*** Supplied records ***

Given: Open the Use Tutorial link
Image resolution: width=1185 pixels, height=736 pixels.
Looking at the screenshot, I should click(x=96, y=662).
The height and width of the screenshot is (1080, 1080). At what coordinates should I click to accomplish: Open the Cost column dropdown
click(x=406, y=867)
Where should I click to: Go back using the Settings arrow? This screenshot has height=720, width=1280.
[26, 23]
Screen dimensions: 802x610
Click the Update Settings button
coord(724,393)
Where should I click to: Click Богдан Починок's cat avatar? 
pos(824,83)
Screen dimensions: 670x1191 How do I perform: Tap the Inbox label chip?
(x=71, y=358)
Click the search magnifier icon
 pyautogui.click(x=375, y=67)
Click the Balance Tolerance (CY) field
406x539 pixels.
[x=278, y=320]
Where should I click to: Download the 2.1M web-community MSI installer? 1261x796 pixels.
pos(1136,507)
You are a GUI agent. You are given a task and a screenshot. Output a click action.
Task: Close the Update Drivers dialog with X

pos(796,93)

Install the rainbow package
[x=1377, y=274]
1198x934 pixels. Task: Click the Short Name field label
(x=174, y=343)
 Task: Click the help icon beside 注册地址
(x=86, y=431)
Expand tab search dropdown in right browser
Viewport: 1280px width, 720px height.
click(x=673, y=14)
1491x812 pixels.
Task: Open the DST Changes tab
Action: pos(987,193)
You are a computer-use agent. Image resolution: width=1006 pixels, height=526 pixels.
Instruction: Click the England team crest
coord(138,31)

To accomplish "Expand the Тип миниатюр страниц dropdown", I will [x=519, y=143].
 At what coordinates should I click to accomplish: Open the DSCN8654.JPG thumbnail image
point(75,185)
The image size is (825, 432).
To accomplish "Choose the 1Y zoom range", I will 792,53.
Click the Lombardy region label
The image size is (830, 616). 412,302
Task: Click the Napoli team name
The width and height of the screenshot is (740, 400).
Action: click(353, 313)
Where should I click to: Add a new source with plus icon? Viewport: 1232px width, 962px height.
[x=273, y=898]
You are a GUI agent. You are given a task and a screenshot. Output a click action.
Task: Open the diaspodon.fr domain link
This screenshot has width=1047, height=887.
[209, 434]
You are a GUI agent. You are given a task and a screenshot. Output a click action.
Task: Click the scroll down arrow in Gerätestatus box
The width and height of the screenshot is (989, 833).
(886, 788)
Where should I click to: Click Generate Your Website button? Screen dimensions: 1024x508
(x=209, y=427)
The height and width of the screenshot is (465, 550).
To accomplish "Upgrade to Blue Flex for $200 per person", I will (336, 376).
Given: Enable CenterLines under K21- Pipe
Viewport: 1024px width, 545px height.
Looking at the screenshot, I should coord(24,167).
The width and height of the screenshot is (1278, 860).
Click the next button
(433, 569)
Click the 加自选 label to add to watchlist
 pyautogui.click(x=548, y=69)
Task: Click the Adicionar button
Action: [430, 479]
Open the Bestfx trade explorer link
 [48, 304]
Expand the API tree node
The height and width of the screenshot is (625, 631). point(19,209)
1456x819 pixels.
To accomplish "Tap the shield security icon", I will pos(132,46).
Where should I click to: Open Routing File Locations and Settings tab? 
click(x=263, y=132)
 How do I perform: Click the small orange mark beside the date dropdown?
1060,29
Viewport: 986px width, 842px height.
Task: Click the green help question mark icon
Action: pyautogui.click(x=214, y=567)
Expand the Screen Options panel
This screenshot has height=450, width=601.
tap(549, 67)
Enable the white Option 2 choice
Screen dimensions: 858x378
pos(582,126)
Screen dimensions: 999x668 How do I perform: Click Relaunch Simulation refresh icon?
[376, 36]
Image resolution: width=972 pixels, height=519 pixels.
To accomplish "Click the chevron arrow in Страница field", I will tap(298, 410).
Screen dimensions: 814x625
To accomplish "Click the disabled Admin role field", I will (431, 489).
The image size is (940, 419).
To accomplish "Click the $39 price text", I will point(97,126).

*** End of Supplied records ***

■ **Exercise prompt**
What are the lines above, starting at the one with "The width and height of the screenshot is (740, 400)." and ending at the one with "Task: Click the scroll"? Give them again exactly, and only them.

■ **Written reply**
The width and height of the screenshot is (740, 400).
Action: click(353, 313)
Where should I click to: Add a new source with plus icon? Viewport: 1232px width, 962px height.
[x=273, y=898]
You are a GUI agent. You are given a task and a screenshot. Output a click action.
Task: Open the diaspodon.fr domain link
This screenshot has width=1047, height=887.
[209, 434]
You are a GUI agent. You are given a task and a screenshot. Output a click action.
Task: Click the scroll down arrow in Gerätestatus box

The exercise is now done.